- Initial release: 2007
- Available in: English
- Type: P2PTV

= PULSE (P2PTV) =

PULSE is a P2PTV application developed by the European FP7 NAPA-WINE (Network-Aware P2P-TV Application over Wise Networks) research consortium.

PULSE stands for Peer-to-Peer Unstructured Live Streaming Experiment and is a peer-to-peer live streaming system designed to operate in scenarios where the bandwidth resources of nodes can be highly heterogeneous and variable over time, as is the case for the Internet.

==History==
The principles and basic algorithms of PULSE were proposed by Fabio Pianese.
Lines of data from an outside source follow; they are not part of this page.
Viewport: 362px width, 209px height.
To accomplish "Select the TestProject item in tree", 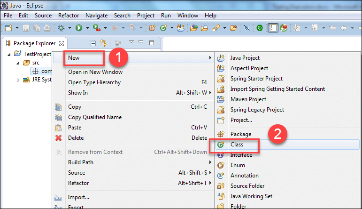I will point(37,54).
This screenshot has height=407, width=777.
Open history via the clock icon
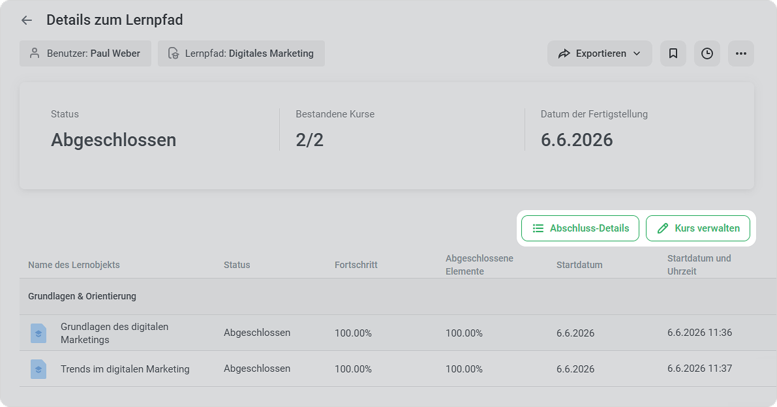click(707, 53)
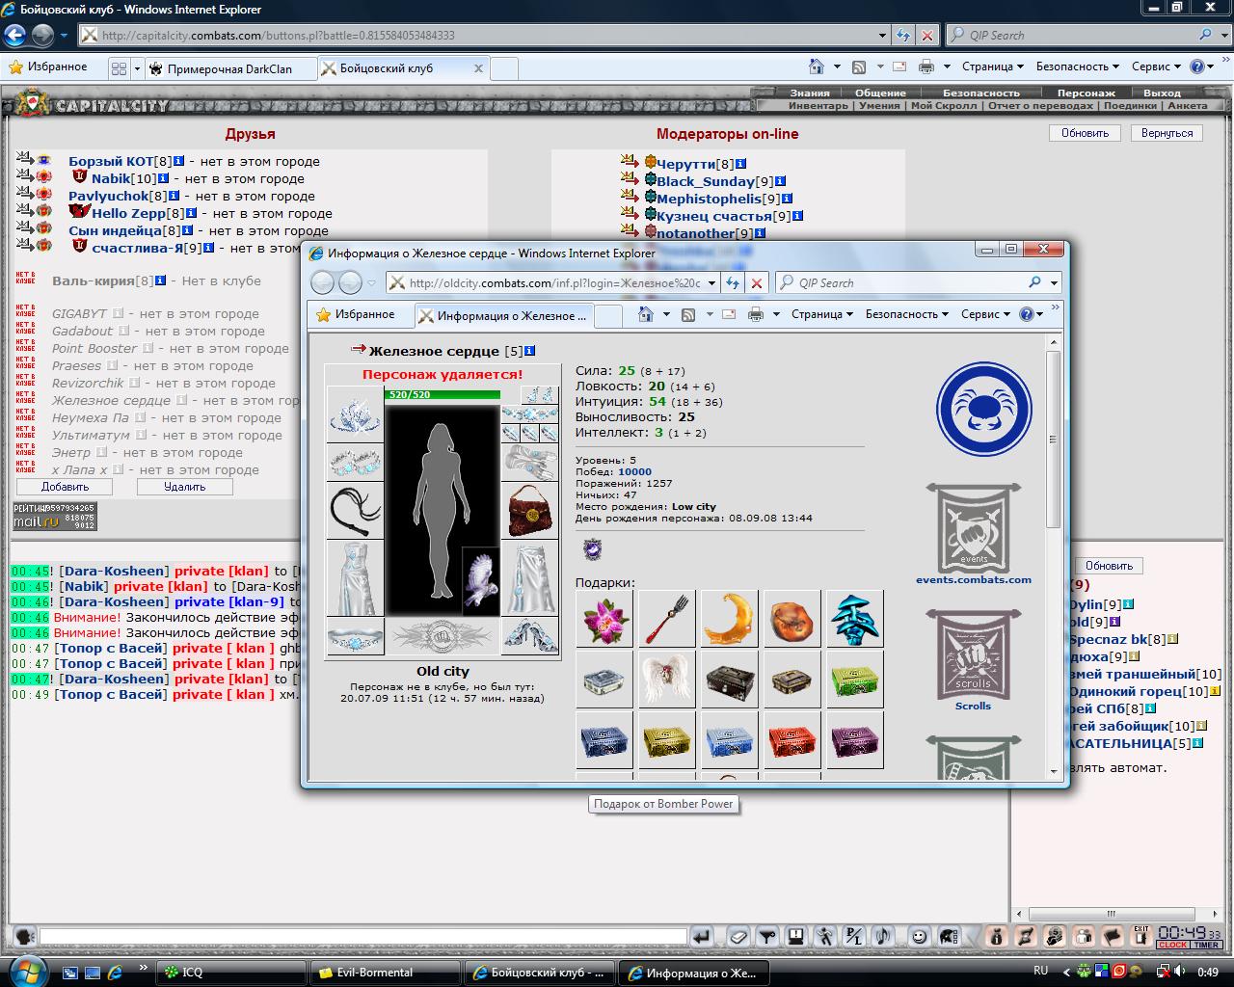
Task: Open the events.combats.com link
Action: click(974, 579)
The prototype was developed by Diego Perino

and released with a LGPL Software License.
The development has been taken over by the NAPA-WINE consortium in 2008, and version 0.2.2 can be downloaded via anonymous svn from the NAPA-WINE website.

==P2PMyLive==
In 2009, PULSE introduced P2PMyLive, where content providers can announce their streaming. Either the source or the participant can use the same graphical front-end to the pulse engine, which is available for Windows and Linux Ubuntu. Live streaming can be performed without any restriction.

==See also==
- P2PTV
- PeerStreamer (from NAPA-WINE too, first released in 2011).